Re: [PATCH] mm: disallow direct reclaim page writeback

From: Mel Gorman
Date: Fri Apr 16 2010 - 11:14:28 EST


On Fri, Apr 16, 2010 at 02:14:12PM +1000, Dave Chinner wrote:
> On Thu, Apr 15, 2010 at 11:28:37AM +0100, Mel Gorman wrote:
> > On Thu, Apr 15, 2010 at 11:34:36AM +1000, Dave Chinner wrote:
> > > On Wed, Apr 14, 2010 at 09:51:33AM +0100, Mel Gorman wrote:
> > > If you ask it to clean a bunch of pages around the one you want to
> > > reclaim on the LRU, there is a good chance it will also be cleaning
> > > pages that are near the end of the LRU or physically close by as
> > > well. It's not a guarantee, but for the additional IO cost of about
> > > 10% wall time on that IO to clean the page you need, you also get
> > > 1-2 orders of magnitude other pages cleaned. That sounds like a
> > > win any way you look at it...
> >
> > At worst, it'll distort the LRU ordering slightly. Lets say the the
> > file-adjacent-page you clean was near the end of the LRU. Before such a
> > patch, it may have gotten cleaned and done another lap of the LRU.
> > After, it would be reclaimed sooner. I don't know if we depend on such
> > behaviour (very doubtful) but it's a subtle enough change. I can't
> > predict what it'll do for IO congestion. Simplistically, there is more
> > IO so it's bad but if the write pattern is less seeky and we needed to
> > write the pages anyway, it might be improved.
>
> Fundamentally, we have so many pages on the LRU, getting a few out
> of order at the back end of it is going to be in the noise. If we
> trade off "perfect" LRU behaviour for cleaning pages an order of

haha, I don't think anyone pretends the LRU behaviour is perfect.
Altering its existing behaviour tends to be done with great care but
from what I gather that is often a case of "better the devil you know".

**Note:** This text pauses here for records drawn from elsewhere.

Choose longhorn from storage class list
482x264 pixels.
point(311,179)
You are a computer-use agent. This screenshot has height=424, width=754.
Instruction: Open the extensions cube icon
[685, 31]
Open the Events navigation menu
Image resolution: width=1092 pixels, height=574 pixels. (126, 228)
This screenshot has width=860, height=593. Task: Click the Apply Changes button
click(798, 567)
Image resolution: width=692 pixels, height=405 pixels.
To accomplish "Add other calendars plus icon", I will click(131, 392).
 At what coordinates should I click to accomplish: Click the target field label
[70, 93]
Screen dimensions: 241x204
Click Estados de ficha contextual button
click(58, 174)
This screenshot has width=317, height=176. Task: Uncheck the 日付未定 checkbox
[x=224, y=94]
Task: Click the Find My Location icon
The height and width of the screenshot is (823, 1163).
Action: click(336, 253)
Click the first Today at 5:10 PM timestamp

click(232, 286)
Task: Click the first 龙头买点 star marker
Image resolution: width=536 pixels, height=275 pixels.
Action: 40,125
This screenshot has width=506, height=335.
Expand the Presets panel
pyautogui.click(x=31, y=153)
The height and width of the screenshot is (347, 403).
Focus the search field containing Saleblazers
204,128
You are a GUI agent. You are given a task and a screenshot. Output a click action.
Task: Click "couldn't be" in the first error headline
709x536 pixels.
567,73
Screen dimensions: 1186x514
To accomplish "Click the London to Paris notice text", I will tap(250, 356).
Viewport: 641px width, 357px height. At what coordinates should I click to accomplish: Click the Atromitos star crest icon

> magnitude faster, reclaim will find candidate pages for a whole lot
> faster. And if we have more clean pages available, faster, overall
> system throughput is going to improve and be much less likely to
> fall into deep, dark holes where the OOM-killer is the light at the
> end.....
>
> [ snip questions Chris answered ]
>
> > > what I'm
> > > pointing out is that the arguments that it is too hard or there are
> > > no interfaces available to issue larger IO from reclaim are not at
> > > all valid.
> > >
> >
> > Sure, I'm not resisting fixing this, just your first patch :) There are four
> > goals here
> >
> > 1. Reduce stack usage
> > 2. Avoid the splicing of subsystem stack usage with direct reclaim
> > 3. Preserve lumpy reclaims cleaning of contiguous pages
> > 4. Try and not drastically alter LRU aging
> >
> > 1 and 2 are important for you, 3 is important for me and 4 will have to
> > be dealt with on a case-by-case basis.
>
> #4 is important to me, too, because that has direct impact on large
> file IO workloads. however, it is gross changes in behaviour that
> concern me, not subtle, probably-in-the-noise changes that you're
> concerned about. :)
>

I'm also less concerned with this aspect. I brought it up because it was
a factor. I don't think it'll cause us problems but if problems do
arise, it's nice to have a few potential candidates to examine in
advance.

> > Your patch fixes 2, avoids 1, breaks 3 and haven't thought about 4 but I
> > guess dirty pages can cycle around more so it'd need to be cared for.
>
> Well, you keep saying that they break #3, but I haven't seen any
> test cases or results showing that. I've been unable to confirm that
> lumpy reclaim is broken by disallowing writeback in my testing, so
> I'm interested to know what tests you are running that show it is
> broken...
>

Ok, I haven't actually tested this. The machines I use are tied up
retesting the compaction patches at the moment. The reason why I reckon
it'll be a problem is that when these sync-writeback changes were
introduced, it significantly helped lumpy reclaim for huge pages. I am
making an assumption that backing out those changes will hurt it.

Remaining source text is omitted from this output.